Exercise objective » Copy every line in the records below that contains the word "tree".

──────

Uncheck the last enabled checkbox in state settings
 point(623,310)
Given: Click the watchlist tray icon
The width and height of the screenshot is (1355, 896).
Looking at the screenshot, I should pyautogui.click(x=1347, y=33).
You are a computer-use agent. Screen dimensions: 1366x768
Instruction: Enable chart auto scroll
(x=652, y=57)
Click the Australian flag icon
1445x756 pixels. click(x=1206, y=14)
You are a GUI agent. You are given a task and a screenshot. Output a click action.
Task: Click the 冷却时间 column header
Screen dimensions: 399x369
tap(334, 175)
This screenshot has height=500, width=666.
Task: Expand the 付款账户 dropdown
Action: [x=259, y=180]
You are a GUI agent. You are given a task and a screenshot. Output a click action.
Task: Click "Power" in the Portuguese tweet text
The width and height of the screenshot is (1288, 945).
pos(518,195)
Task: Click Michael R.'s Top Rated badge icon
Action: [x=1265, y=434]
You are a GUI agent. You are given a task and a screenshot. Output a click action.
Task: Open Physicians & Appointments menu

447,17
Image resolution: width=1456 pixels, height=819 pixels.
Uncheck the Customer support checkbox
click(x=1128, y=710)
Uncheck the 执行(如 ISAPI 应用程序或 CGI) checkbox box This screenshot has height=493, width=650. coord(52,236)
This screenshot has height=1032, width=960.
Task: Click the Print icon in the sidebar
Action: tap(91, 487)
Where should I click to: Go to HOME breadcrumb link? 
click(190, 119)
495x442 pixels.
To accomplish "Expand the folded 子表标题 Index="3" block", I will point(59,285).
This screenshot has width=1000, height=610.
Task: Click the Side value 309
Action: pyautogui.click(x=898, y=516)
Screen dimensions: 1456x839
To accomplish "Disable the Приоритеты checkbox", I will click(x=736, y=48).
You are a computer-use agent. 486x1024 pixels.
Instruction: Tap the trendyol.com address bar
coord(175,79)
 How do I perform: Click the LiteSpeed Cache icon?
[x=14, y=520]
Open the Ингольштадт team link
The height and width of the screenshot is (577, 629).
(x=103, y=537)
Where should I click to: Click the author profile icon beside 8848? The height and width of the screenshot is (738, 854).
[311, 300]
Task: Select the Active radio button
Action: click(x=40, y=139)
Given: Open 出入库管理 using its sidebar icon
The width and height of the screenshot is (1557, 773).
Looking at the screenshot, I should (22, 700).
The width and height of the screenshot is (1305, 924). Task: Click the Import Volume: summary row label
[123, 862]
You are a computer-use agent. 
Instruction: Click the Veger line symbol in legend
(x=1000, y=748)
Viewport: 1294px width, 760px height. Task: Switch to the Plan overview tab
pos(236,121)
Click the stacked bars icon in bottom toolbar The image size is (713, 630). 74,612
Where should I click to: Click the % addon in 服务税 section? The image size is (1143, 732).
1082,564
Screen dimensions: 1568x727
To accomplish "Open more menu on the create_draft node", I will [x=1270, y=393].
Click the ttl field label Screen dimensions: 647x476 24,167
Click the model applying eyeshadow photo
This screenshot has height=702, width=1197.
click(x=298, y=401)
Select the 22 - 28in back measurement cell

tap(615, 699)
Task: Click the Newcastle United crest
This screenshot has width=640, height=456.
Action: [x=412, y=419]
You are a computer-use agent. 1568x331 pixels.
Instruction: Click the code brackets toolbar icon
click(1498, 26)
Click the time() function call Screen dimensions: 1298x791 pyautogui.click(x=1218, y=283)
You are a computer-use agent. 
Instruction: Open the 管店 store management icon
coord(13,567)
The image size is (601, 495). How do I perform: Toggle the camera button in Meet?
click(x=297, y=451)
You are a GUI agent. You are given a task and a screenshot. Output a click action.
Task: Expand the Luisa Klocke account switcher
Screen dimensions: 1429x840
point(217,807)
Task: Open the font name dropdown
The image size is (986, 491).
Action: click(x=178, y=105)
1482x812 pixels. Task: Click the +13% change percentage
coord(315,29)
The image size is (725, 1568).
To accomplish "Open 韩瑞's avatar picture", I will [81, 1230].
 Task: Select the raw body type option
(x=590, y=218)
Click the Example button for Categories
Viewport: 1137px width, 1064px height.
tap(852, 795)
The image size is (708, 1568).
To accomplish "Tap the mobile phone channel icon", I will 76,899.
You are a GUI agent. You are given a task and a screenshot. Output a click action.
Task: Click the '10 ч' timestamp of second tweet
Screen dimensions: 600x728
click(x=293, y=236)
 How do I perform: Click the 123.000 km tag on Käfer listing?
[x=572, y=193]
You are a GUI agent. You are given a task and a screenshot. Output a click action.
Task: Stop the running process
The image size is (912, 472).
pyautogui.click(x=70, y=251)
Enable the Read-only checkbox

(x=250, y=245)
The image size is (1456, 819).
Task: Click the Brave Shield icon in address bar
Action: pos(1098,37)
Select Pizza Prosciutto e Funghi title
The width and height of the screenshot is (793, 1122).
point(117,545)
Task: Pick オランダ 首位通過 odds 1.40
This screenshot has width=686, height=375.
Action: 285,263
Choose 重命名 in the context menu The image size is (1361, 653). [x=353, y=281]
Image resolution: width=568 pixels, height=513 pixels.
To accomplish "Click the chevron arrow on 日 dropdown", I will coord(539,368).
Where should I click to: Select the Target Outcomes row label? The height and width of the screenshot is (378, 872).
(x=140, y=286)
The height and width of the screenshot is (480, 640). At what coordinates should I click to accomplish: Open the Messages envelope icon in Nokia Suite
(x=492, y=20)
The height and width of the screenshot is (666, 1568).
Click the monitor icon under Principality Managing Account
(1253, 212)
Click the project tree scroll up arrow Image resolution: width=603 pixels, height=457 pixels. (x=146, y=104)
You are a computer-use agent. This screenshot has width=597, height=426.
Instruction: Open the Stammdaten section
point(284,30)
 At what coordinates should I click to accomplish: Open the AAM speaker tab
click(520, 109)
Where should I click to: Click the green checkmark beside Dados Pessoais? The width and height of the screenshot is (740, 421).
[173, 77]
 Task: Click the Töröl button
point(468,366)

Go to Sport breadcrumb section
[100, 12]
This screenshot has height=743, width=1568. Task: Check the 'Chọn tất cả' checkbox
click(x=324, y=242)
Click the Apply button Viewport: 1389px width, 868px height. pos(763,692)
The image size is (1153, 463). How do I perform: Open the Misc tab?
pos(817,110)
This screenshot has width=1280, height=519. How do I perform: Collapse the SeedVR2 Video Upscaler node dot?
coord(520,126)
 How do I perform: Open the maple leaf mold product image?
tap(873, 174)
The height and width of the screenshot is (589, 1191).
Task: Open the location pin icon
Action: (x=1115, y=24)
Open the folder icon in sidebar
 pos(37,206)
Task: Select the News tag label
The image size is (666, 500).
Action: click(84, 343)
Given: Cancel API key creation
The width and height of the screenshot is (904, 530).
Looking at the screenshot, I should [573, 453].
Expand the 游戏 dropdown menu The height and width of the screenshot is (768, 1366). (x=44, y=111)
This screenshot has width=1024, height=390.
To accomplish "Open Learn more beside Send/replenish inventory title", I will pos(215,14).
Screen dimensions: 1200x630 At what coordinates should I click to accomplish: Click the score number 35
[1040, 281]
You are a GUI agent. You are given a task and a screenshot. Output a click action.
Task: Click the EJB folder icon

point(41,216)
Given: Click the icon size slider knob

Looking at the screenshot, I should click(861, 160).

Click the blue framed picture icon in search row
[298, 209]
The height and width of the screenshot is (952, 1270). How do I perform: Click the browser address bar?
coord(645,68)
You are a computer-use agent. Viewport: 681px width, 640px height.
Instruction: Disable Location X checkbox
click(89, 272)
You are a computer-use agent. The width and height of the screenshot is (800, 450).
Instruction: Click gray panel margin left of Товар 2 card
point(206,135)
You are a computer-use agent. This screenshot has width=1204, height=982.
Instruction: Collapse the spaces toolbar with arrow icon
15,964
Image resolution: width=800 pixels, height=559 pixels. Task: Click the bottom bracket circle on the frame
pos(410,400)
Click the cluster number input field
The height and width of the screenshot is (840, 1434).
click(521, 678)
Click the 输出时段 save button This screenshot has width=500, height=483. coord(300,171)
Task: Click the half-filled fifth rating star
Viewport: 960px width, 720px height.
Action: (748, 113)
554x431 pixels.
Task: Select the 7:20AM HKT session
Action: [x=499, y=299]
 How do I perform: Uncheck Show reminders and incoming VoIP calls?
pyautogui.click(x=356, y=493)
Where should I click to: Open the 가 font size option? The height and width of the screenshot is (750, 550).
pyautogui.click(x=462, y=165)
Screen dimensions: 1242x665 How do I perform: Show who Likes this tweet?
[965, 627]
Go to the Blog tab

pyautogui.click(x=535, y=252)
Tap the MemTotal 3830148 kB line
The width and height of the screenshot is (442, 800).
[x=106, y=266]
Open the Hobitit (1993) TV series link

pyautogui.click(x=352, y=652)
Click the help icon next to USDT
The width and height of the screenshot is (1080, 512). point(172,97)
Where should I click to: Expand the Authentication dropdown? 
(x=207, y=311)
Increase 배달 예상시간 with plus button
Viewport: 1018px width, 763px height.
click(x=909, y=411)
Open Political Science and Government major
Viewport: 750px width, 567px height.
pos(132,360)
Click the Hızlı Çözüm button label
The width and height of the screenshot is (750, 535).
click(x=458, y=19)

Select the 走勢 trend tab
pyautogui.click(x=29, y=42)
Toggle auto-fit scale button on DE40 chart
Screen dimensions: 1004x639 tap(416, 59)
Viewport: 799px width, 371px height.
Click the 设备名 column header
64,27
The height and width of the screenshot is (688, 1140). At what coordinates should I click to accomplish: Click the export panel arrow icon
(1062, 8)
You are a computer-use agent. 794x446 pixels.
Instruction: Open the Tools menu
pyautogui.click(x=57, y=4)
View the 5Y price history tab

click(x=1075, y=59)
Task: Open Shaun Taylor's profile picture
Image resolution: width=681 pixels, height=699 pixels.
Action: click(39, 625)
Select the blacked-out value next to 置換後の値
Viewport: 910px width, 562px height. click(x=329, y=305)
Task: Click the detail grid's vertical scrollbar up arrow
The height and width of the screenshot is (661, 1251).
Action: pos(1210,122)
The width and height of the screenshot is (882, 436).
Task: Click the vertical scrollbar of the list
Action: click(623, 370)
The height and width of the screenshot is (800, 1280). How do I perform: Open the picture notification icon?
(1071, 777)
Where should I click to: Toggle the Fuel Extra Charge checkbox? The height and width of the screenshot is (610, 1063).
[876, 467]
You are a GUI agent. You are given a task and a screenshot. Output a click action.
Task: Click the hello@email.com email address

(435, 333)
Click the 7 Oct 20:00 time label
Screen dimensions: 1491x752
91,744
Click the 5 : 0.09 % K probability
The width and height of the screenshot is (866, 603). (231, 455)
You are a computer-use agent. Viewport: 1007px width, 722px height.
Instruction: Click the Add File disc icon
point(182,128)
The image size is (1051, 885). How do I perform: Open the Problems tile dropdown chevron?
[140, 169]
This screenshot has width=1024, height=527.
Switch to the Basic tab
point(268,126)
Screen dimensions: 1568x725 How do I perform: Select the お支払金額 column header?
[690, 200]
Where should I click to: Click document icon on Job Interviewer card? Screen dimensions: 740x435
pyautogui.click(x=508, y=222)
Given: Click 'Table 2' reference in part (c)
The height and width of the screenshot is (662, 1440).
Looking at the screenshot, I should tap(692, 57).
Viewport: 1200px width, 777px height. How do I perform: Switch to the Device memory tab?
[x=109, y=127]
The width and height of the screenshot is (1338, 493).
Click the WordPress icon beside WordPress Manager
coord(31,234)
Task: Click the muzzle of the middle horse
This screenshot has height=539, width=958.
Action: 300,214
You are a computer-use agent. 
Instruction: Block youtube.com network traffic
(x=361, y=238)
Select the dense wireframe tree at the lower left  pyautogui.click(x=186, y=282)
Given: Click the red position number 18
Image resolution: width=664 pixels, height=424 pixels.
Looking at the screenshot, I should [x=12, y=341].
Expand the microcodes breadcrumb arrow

──────

Solution for this task »
Click the project tree scroll up arrow Image resolution: width=603 pixels, height=457 pixels. (x=146, y=104)
Select the dense wireframe tree at the lower left  pyautogui.click(x=186, y=282)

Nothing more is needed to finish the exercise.